10. The microfluidic device (2700) of claim 8, wherein the thermal barrier support unit comprises a hydrophilic lateral portion (2702) of the casing (102, 103, 2702).

11. The microfluidic device (100) of claim 1, wherein the casing (102 to 104) encloses a plurality of separate sample chambers (105).

12. The microfluidic device (100) of claim 1, adapted as at least one of the group consisting of a sensor device, a biosensor device, a biochip, a lab-on-chip, an electrophoresis device, a sample transport device, a sample mix device, a cell lysing device, a sample washing device, a sample purification device, a polymerase chain reaction device, and a hybridization analysis device.

13. The microfluidic device ( 100) of claim 1 , wherein at least a part of an electronic circuitry of the microfluidic device (100) is realized in low-temperature polysilicon technology.

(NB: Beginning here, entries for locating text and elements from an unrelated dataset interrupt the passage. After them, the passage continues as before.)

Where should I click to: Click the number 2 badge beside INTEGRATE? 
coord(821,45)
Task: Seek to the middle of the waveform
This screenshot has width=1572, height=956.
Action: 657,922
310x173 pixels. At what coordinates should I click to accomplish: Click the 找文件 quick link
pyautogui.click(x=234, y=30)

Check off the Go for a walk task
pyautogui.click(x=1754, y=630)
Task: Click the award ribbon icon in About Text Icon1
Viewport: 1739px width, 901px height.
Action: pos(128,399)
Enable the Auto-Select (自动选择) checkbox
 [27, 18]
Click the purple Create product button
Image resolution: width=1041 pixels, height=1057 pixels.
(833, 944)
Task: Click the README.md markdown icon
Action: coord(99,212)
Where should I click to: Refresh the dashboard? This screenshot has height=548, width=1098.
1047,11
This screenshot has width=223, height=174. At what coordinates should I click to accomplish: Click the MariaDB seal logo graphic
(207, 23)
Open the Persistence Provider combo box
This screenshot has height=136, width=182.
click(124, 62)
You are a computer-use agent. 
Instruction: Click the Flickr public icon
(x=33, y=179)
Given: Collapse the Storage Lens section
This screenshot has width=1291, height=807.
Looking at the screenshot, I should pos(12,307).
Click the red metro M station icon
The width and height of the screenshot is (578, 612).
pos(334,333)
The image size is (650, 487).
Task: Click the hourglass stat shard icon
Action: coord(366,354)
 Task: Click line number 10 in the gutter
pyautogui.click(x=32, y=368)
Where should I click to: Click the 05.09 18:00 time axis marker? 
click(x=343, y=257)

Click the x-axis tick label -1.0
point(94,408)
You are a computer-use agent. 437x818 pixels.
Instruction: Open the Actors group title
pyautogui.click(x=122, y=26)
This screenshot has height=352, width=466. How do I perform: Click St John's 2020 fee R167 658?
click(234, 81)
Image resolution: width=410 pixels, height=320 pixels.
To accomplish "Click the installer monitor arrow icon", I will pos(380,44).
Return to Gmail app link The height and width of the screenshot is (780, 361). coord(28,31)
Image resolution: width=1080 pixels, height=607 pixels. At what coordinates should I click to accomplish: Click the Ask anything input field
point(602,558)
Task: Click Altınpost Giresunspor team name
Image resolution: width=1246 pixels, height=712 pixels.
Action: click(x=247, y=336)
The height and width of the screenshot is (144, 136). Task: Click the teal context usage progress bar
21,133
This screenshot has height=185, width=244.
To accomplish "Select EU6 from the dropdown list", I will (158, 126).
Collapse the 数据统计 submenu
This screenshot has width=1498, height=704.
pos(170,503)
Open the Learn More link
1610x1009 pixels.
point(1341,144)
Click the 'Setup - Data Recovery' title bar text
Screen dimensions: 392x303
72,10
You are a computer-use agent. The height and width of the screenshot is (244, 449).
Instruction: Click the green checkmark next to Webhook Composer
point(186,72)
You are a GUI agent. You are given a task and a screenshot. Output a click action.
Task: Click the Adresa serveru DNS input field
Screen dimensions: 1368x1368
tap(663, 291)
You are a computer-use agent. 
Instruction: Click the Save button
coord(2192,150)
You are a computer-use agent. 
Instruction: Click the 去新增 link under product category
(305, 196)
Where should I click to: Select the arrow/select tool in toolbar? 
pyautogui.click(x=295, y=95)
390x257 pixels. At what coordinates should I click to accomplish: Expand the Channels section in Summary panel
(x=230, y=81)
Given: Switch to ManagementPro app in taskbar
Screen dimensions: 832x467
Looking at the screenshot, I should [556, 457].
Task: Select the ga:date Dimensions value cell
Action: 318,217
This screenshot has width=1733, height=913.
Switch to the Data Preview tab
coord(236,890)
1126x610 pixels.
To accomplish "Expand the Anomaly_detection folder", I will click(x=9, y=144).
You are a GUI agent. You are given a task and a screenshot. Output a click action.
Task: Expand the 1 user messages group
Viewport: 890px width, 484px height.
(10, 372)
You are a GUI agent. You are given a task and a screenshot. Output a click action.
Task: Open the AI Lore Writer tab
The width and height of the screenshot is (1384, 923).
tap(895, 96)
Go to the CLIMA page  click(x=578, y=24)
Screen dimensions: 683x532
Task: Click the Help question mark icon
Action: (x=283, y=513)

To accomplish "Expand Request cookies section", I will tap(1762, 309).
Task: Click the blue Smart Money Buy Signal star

14. The microfluidic device (100) of claim 1, wherein at least a part of the components of the microfluidic device (100) is integrated in the casing (102 to 104).

15. A method of operating a microfluidic device (100) of claim 1 , the method comprising filling the fluidic sample (101) in a lower portion (110) of the sample chamber (109); providing the upper portion (108) of the sample chamber (109) with the thermal barrier (109) to thermally decouple the upper portion (103) of the casing (102 to 104) from the fluidic sample (101) located in a lower portion (110) of the sample chamber (109).